Fruit Ninja get a D for privacy, Instagram an A. PrivacyGrade tells you why.

Why do so many Android apps invade your privacy?


Which Android apps are the biggest privacy invaders, and which respect your privacy? PrivacyGrade gives grades to thousands of Android apps so you can be forewarned before downloading. You'll be surprised at which get the worse grades and which the best.

To get the lowdown on privacy grades for Android apps, visit It's a service put together by researchers at Carnegie Mellon University. The grades it gives differs quite a bit from what you might expect. That's because its privacy model is based on expectations of privacy rather than solely on what the apps do. Here's how the site explains it:

This privacy model measures the gap between people's expectations of an app's behavior and the app's actual behavior. For example, according to studies we have conducted, most people don't expect games like Fruit Ninja to use location data, but many of them actually do. This kind of surprise is represented in our privacy model as a penalty to an app's overall privacy grade. In contrast, most people do expect apps like Google Maps to use location data. This lack of surprise is represented in our privacy model as a small or no penalty.

Many games get low grades. Fruit Ninja and Despicable Me, for example, both gets Ds, and Angry Birds gets a C. Apps that you might otherwise expect to get low grade get high ones. So Facebook, Google Maps, and Google Search all get As.

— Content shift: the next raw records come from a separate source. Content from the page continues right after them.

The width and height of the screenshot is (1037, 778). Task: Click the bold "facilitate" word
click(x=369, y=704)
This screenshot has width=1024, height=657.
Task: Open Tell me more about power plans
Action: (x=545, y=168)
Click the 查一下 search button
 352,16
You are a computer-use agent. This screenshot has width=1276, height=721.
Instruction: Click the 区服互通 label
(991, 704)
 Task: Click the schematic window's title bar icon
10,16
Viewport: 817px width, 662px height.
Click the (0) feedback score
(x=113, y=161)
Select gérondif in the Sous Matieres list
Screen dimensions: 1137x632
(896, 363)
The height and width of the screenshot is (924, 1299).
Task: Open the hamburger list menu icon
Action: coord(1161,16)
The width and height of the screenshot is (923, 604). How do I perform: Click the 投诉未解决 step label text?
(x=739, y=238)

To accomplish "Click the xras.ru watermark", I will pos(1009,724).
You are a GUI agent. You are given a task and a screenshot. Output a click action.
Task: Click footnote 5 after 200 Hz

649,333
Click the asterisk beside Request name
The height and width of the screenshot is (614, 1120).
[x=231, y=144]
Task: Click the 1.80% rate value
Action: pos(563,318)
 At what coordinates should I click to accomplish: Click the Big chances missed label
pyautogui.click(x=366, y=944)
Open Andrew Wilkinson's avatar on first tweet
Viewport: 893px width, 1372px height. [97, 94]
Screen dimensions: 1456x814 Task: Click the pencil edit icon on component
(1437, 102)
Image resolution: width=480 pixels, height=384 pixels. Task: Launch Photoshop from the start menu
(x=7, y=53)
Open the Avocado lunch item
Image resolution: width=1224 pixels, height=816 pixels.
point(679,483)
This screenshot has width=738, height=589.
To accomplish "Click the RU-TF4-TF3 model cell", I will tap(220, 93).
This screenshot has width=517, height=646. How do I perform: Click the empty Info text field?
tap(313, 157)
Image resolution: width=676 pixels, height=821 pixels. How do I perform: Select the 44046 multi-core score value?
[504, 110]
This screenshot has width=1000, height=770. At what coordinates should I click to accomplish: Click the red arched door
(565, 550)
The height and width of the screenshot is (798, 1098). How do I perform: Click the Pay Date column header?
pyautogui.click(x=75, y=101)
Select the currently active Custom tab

The service lists what kind of potential privacy-invading permissions each app uses. It explains why those permissions appear to be requested. For Fruit Ninja it lists a host of permissions that you wouldn't expect a game to require, like reading phone status and identity, and using location services. In many cases, PrivacyGrade finds those permissions are used to deliver targeted advertising.

PrivacyGrade also lists third-party libraries each app uses. In the case of Fruit Ninja there are plenty of them, almost exclusively used for ad targeting.

PrivacyGrade isn't an Android app. Instead, you visit the Web site and browse or search for apps you are considering downloading or have already downloaded. It's well worth the visit if you care about your privacy.